Toda a vida de Apolônio demonstra que ele tentou seguir consistentemente esta
regra de vida, e as repetidas declarações de que ele jamais se juntaria aos
sacrifícios sangrentos dos cultos populares (vide especialmente i, 24, 31; iv, 11; v,
25), mas os condenava abertamente, mostram não só que a escola Pitagórica tinha
sempre dado o exemplo do modo mais elevado de sacrificar puramente, mas que
eles não só não foram condenados e perseguidos como heréticos por causa disso,
mas foram antes considerados como sendo de especial santidade, e como
seguindo uma vida superior do que os mortais comuns.

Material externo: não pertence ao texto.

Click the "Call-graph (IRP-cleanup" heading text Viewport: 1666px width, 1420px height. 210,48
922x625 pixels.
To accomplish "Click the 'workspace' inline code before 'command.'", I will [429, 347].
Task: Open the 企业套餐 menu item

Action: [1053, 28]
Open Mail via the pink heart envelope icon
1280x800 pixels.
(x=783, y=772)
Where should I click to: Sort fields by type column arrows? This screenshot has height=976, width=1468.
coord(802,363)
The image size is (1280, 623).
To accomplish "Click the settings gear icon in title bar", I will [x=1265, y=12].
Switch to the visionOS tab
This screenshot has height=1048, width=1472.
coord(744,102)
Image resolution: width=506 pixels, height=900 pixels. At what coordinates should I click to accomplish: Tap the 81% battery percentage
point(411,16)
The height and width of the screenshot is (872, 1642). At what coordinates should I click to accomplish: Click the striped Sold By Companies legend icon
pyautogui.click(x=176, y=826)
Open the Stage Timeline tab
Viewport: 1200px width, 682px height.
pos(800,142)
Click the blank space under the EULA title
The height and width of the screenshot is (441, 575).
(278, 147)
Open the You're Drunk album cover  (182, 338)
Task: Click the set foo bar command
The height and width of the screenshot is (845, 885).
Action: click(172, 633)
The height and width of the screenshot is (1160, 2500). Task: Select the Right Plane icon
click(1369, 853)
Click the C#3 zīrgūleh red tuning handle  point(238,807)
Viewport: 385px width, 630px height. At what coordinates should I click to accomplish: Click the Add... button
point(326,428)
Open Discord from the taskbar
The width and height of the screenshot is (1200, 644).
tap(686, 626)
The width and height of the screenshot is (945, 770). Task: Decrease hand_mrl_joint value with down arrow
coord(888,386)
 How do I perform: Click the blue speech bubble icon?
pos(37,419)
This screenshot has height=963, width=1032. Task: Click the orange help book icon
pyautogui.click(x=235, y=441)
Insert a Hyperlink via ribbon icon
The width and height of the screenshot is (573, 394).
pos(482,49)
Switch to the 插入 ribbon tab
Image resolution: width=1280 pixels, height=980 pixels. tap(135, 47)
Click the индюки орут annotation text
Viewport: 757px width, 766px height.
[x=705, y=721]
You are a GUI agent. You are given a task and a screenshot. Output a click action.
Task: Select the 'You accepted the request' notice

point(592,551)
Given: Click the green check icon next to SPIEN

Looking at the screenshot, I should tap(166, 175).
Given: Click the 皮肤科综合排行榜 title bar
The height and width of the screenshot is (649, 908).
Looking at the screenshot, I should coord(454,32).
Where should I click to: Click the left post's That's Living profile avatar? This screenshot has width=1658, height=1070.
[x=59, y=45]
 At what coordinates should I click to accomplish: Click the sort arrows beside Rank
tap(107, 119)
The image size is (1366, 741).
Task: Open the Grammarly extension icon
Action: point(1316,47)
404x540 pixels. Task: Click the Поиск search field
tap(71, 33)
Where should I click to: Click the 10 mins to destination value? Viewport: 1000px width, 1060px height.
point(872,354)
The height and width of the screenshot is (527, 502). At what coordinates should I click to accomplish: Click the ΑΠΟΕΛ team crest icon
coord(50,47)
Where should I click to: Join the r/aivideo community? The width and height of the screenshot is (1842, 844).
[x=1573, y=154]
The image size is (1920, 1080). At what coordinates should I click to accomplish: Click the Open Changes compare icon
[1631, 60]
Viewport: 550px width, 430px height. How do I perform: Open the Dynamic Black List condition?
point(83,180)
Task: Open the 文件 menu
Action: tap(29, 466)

Mas embora Apolônio fosse um irredutível mestre de si mesmo, ele não desejava
impor seu modo de vida sobre os outros, mesmo sobre seus amigos e
companheiros pessoais (se, é claro, não o fariam de livre vontade). Assim ele diz a
Damis que não deseja proibí-lo de comer carne e beber vinho, ele apenas reserva-
se o direito de abster-se e de defender sua conduta se chamado a fazê-lo (ii, 70).
Esta é uma indicação adicional de que Damis não era um membro do círculo
interno da disciplina, e este último fato explica o porquê de um seguidor tão fiel da
pessoa de Apolônio ainda estivesse não obstante tanto na escuridão.
E não só isso, mas Apolônio mesmo dissuade o Rajá Fraotes, seu primeiro
hospedeiro na Índia, que desejava seguir sua observância estrita, de fazê-lo,
porque isso o afastaria muito de seus súditos (ii, 37).
Três vezes por dia Apolônio orava e meditava; no alvorecer (vi, 10, 18; vii, 31), no
meio-dia (vii, 10), e no ocaso (viii, 13). Isto parece ter sido seu costume invariável;
não importa onde ele estivesse, parece ter devotado pelo menos uns poucos
momentos para meditação silenciosa nestes momentos. O objeto de seu culto é
sempre dito ter sido o “Sol”, isto é, o Senhor de nosso mundo e seus mundos
irmãos, cujo símbolo encantador é o orbe do dia.
Vimos no breve esboço devotado aos seus “Primeiros Anos” como ele dividia o dia
e repartia seu tempo entre as diferentes classes de seus ouvintes e inquiridores.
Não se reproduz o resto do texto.